Never attribute to malice what can be ascribed to incompetence
Credit Crunch, China facts, AI search engines, and more
Get this right: the looming crash in the commercial real estate industry will be the catalyst to usher in the next credit crisis. You have less than 9 months to position for it.
The commercial real estate industry (office space, retail space, and multi-family complexes) is facing an insurmountable debt problem. There are about $1.5 trillion in loans set to roll over before the end of 2025. Another $3.5 trillion comes due over the following 5 years. Most of this debt carries historically low interest rates (from 2.3% to 4.5%). As it comes due, it will have to be refinanced at the then current interest rate (7-9%) which will mean the doubling or tripling of mortgage payments. This would be a red letter day for banks … if they wanted the debt at all, which they don’t.
See, the commercial real estate industry has taken a beating since the pandemic, as more people have chosen to work from home, and employers have sought to create office environments that require less full time presence, and therefore less square footage. Consequently, demand for office space has dwindled, and vacancies have surged, with some estimates suggesting that around 18% of office space around the country sat empty by late 2022, even more in large cities like San Francisco (50%), New York (52%), and Chicago (48%).
Get it? Almost half of the usable office space is sitting empty until the leases run out … and it won’t be renewed. No one wants the space and they aren’t willing to pay to keep it, even at current prices. The prices have to go down to attract tenants to the space, and meanwhile the cost of owning the space is about to go up … way up.
As in 2008, small regional banks signed on to debt syndicates in order to place their deposits into working loans. A bank in my home town of Valdosta, Georgia could never finance an office tower in Chicago for $790m, but it can join Goldman Sachs and others who make the loans then tranche out pieces of it to regional banks. When the values of the real estate undergirding those loans plummet by 40%, the value of the loans will implode and go to zero because no other bank will be willing to step in and take the next hit.
This is called a credit crunch.
It isn’t that the money isn’t there. It’s that the money isn’t there where it’s needed the most, because the disincentive for making the loans far outweigh the return for doing so.
Enter the Federal Government. I fully expect the Fed to devise some extra-constitutional scheme to blunt the trauma coming our way. Ideally, it would announce the vehicle well in advance of the problem’s arrival, but that’s not how the Fed works now. It will allow the first phase of the credit crisis to really hurt the economy, tank a few regional banks which will be absorbed by others of similar size. It will allow the stock market to freak out and take a 10-20% correction, denting the savings of millions of retirement-age seniors. These things will affect consumer spending and cause the loss of jobs so that unemployment numbers go up, wage inflation stops and reverses, and interest rates can be reduced to save the Federal Government from bankruptcy.
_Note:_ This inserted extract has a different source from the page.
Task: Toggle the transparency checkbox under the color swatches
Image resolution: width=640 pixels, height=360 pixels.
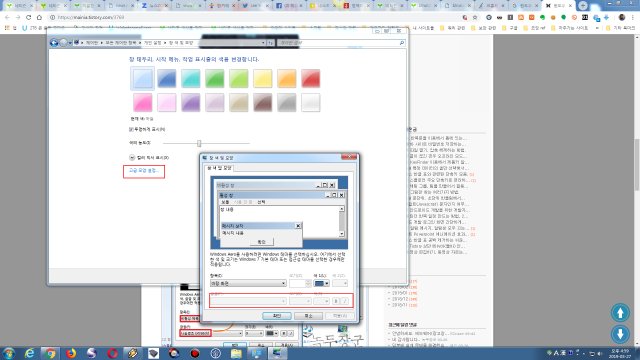Action: [131, 129]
For you and I, it means stockpiling cash, investing in cash-flowing businesses, and being patient when that cash is burning a hole in your bank account. The fallout is coming, and this is where fortunes are made.
"The difference between successful people and really successful people is that really successful people say no to almost everything."
- Warren Buffett
China facts from Weibo
In China, it’s commonplace for the local policeman to show up to your door and “politely suggest” that you take down a social media post.
In China, medical treatment must be paid for in cash, despite being a socialized system of healthcare. There are thousands of cases of people who are only getting half chemotherapy treatments so that they can afford a full course of treatment.
Parents can legally sue their children for not providing for them in their old age. There are cases of sons estranged from their families who still send ~$2k per month back home for their parents’ care.
If you are a wealthy family with a kid who’s a bit of a dunce in high school, you can send him to school in the US where he gets better grades and can then apply to colleges in the US and in China with a better chance of being admitted.
Chinese education authorities were concerned about the devaluation of university degrees as the population of students mushroomed. Their simple fix was to decree that only 50% of middle schoolers would proceed to high school, and only 50% of high school students would graduate to be college eligible.
"Everything under heaven is in utter chaos; the situation is excellent."
- Mao Tse Tung
AI is remaking search. Rather than just googling a question and then sifting through what you hope to be the best results, new search engines are combining LLM-based AI with search results for a better quality resource.
Try perplexity.ai which I’ve mentioned before, and GPTGo.ai which may even be better.
"Better to perish in the struggle for freedom than live to see defeat. There ARE things worth dying for."
- Thomas A Becket
From my friend and reader, Scott Magnes, one of the most networked men on earth, an article showing what CEOs actually do with their time.
The study found that CEOs work an average of 62.5 hours per week and spend most of their time in meetings and networking events. Additionally, CEOs are often involved in tasks related to strategy and decision-making, and they prioritize tasks that involve financial performance and revenue growth.
How does that stack up to your weekly workload? I work an average of 5-10 hours in my primary business, delegating decision-making to the person closest to the problem, and using my time invested in the company to encourage, direct, and provide accountability against assigned tasks.